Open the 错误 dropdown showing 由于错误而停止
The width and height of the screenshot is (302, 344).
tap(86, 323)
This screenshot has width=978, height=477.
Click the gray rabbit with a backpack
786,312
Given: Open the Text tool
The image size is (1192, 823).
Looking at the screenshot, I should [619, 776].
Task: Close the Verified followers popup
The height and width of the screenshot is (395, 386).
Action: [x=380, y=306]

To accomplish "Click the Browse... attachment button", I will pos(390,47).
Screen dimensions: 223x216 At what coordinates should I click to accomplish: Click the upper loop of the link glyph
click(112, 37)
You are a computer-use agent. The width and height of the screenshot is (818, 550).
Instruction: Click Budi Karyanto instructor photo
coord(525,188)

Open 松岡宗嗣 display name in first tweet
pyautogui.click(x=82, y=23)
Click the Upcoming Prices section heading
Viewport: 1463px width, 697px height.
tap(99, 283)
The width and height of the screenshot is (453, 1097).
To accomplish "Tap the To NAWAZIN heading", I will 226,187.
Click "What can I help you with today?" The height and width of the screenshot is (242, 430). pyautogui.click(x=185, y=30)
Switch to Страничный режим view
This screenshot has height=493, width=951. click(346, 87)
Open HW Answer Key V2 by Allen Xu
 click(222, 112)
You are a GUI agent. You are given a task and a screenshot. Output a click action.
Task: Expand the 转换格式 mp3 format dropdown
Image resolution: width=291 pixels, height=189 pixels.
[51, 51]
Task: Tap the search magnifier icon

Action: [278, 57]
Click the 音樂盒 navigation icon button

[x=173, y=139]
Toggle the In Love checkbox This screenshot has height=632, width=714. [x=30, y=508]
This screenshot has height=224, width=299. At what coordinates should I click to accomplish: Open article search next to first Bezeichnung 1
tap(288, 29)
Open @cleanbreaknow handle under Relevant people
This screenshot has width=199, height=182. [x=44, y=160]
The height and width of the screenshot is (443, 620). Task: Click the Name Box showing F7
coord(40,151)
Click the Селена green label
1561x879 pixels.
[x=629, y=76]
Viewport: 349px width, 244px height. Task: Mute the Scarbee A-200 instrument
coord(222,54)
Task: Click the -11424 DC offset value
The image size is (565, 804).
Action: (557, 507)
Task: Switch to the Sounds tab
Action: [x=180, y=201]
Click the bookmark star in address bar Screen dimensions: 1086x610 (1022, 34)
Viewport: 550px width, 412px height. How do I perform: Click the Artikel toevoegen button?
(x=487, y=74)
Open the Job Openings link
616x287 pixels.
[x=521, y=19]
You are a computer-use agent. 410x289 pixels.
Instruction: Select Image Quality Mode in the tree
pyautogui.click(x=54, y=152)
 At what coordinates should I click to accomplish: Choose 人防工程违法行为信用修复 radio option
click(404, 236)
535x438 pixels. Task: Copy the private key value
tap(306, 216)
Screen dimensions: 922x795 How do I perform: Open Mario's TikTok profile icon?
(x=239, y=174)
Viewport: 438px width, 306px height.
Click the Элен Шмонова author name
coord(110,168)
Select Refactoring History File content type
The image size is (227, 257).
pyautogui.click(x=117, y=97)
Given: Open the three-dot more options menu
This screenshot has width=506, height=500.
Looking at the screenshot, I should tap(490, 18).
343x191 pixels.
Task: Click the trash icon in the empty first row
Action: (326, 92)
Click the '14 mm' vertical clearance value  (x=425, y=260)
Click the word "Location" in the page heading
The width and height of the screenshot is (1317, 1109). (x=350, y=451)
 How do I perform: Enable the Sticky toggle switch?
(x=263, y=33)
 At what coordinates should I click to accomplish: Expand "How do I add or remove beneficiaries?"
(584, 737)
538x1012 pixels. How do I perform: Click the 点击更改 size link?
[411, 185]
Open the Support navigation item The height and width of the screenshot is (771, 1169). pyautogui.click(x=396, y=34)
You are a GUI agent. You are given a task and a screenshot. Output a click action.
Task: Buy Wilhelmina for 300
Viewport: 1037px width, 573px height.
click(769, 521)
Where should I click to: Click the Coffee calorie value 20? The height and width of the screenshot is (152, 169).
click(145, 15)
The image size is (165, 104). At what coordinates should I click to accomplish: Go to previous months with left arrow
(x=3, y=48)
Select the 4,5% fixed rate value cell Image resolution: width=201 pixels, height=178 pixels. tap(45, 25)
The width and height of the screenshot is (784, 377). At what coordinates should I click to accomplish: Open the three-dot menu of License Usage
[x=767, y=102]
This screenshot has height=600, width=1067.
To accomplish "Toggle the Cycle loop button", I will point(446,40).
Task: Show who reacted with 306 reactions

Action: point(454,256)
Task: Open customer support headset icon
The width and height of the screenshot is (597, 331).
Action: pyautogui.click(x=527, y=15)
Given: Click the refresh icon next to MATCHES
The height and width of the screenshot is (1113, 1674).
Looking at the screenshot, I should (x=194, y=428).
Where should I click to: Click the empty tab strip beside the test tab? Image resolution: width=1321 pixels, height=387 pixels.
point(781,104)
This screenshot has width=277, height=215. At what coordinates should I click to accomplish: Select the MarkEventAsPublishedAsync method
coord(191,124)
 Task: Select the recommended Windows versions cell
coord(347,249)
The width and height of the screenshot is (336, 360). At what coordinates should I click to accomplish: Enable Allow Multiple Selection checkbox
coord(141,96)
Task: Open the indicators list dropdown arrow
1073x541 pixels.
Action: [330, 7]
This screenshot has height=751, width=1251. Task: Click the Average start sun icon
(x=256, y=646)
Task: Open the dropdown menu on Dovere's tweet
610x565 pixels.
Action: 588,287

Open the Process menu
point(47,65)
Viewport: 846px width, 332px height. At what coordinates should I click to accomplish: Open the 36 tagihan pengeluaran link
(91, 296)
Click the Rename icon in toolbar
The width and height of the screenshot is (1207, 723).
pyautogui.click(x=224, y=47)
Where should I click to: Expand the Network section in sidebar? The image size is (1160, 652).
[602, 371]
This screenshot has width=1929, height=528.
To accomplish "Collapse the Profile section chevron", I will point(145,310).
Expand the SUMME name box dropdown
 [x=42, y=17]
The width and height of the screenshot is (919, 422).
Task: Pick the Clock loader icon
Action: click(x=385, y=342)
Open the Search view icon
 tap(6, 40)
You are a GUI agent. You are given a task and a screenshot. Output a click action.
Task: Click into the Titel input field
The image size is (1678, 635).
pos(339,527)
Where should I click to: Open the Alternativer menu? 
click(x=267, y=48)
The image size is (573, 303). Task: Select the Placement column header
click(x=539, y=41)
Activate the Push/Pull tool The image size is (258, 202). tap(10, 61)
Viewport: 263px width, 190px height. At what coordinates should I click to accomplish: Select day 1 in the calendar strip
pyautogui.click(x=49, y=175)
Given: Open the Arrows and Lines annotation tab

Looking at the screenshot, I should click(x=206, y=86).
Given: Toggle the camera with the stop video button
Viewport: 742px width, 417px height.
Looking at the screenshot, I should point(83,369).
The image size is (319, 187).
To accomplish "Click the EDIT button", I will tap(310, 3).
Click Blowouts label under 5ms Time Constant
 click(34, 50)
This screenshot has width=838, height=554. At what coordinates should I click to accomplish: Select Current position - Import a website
■ ■ ■ ■
◆ Description of the task: For each line of the material that contains the word "computer", make a copy.

◆ Response:
You are a computer-use agent. The width and height of the screenshot is (818, 550).
You are a computer-use agent. 410x289 pixels.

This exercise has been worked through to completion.